For most of my sweet recipes I turn to the paleo or gluten-free world. However, all gluten-free cookies with almond flour I’ve tried were OK, but not as crunchy as a cookie should be in my opinion. And those using coconut flour were too dry and too “coconutty” for some of us.
And because I didn’t want to compromise on taste or texture for my Christmas cookies, I experimented with whole wheat flour.
In my first batch the taste of the whole wheat flour was a bit too explicit, so I added a few tablespoons of almond flour. And Tadaa! The perfect Christmas cookie that is crunchy, chewy, tasty, and still healthy-ish.
They’re made with coconut oil, coconut sugar, eggs, whole wheat flour, almond flour, and a pinch of baking powder.
Is whole wheat flour healthy?
If you’re not allergic or intolerant to gluten, it is ok to eat gluten or whole wheat occasionally. The reason I tend to avoid it though, is because gluten is a protein that is extremely hard to digest. It is inflammatory and has been shown to damage internal organs and tissues even in people who are not allergic to it (Braly & Hoggan, 2002).
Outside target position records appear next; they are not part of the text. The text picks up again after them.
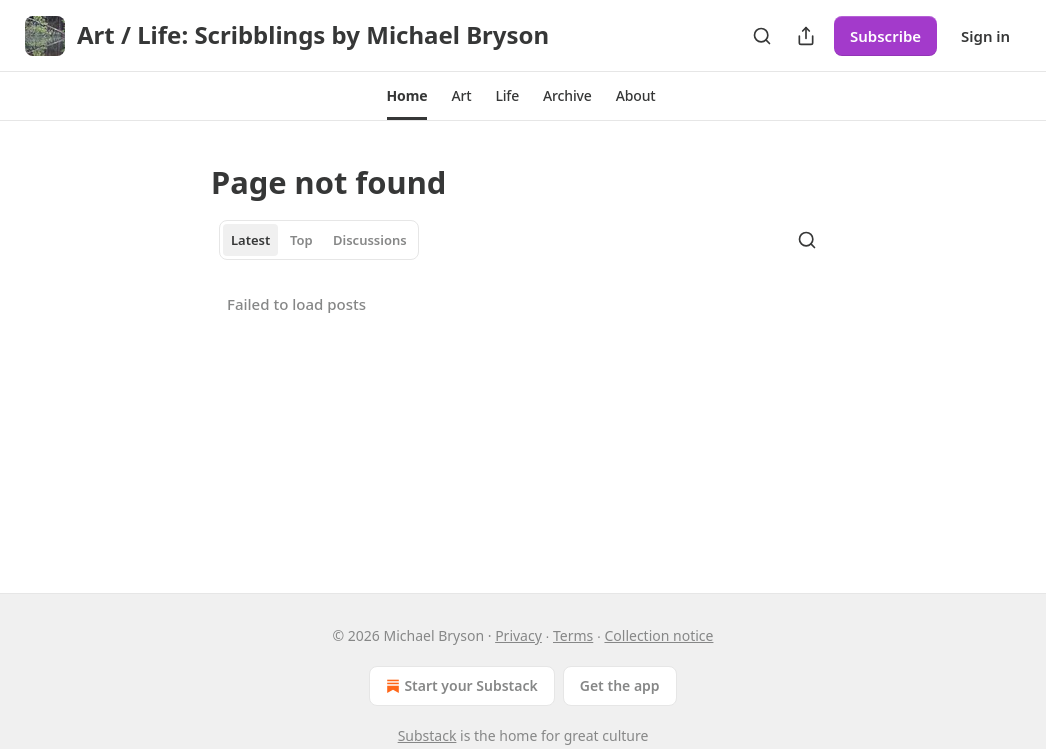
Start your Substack (459, 686)
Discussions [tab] (370, 240)
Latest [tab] (250, 240)
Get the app (620, 685)
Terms (573, 635)
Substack (427, 735)
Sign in (985, 36)
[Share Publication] (806, 36)
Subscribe (885, 36)
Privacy (518, 635)
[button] (407, 96)
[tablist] (319, 240)
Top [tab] (301, 240)
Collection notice (658, 635)
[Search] (762, 36)
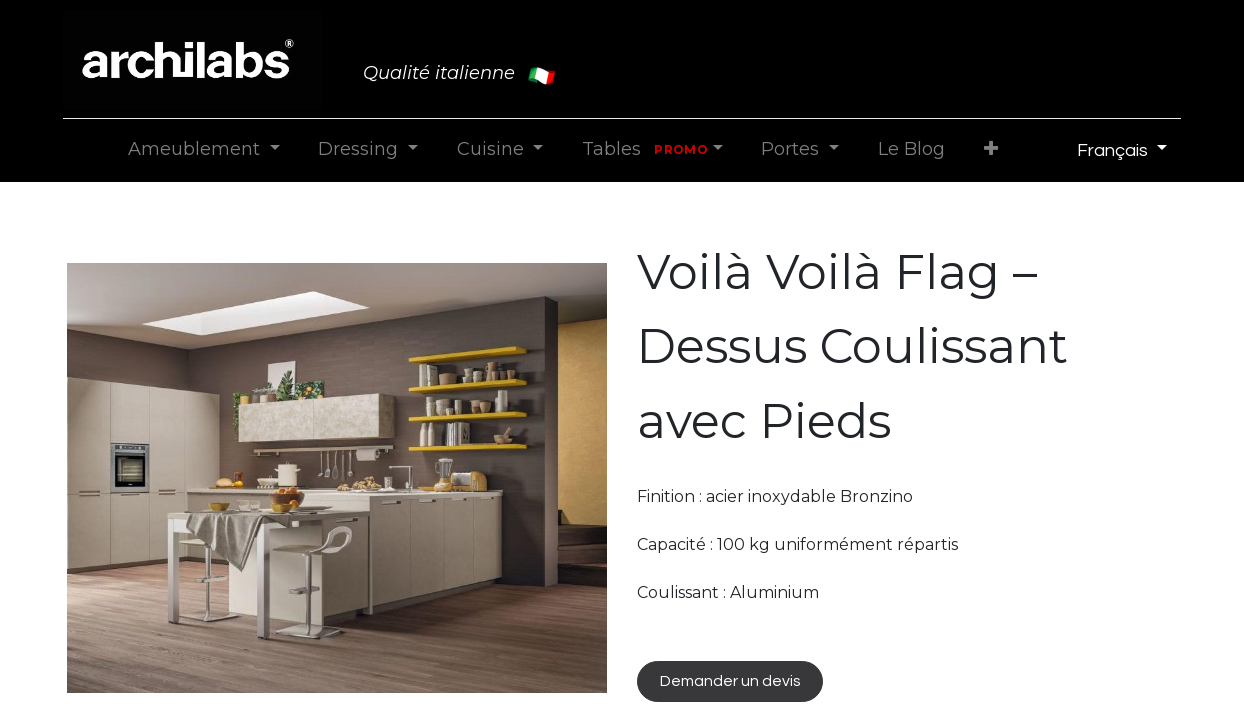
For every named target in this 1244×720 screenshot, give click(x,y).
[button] (990, 149)
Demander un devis (730, 681)
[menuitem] (911, 149)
But if I, or my kids, do have a slice of bread or a cookie, I make sure it is made with 100% whole wheat flour. White flour has been over-processed and stripped of the nutrients and fiber naturally present in wheat. Therefore it offers nothing but empty calories. Whole wheat offers a much more nutritious alternative to white flour, containing minerals such as calcium and iron.
But keep in mind that when a whole grain has been milled – like in whole wheat flour – it will be absorbed and digested faster, and boost your blood sugar. Therefore I recommend limiting products containing flour, and eating grains in their more natural state.
So in summary, gluten-free is safer but gluten is ok from time to time if you’re not allergic or intolerant. Prefer whole wheat if you do choose wheat, and keep it to the occasional Christmas cookies or slice of bread.
Cooling (before baking):
- 100 g coconut oil, melted but not hot
- 100 g coconut sugar
- 2 large eggs
- 1 tsp. vanilla extract
- 240 g whole wheat flour
- 75 g almond flour
- 1 tsp. cinnamon
- ½ tsp. sea salt
- ½ tsp. baking powder (or make your own with ¼ tsp. cream of tartar + 1/8 tsp. bicarbonate of soda)
- Using a stand mixer or food processor, beat together the coconut oil, coconut sugar, eggs, and vanilla extract.
- Add the cinnamon, salt, almond flour, and baking powder. Now gradually add the whole wheat flour.
- Transfer the mixture to a plate or bowl and refrigerate for about 30 minutes. At this point the dough is very sticky but it will be much more manageable after refrigeration.
- Heat your oven to 180° C or 360° F
- On a baking sheet, roll the dough out to about 5-10 mm (1/5-1/2 inch). Thicker will make softer cookies, thinner will make crunchier cookies. I suggest you play around with it and see which thickness you prefer. Should the dough still be too sticky to roll, add a tablespoon of whole wheat flour.
- Cut out cookies using cookie cutters and transfer them to an oven tray lined with baking paper.
- Bake for about 8-12 minutes (depending on your oven and the thickness of your cookies). Keep an eye on them to avoid the cookies to burn. The longer you bake them, the crunchier and dryer they’ll be.
- Allow to cool for a few minutes before transferring them to a cooling rack.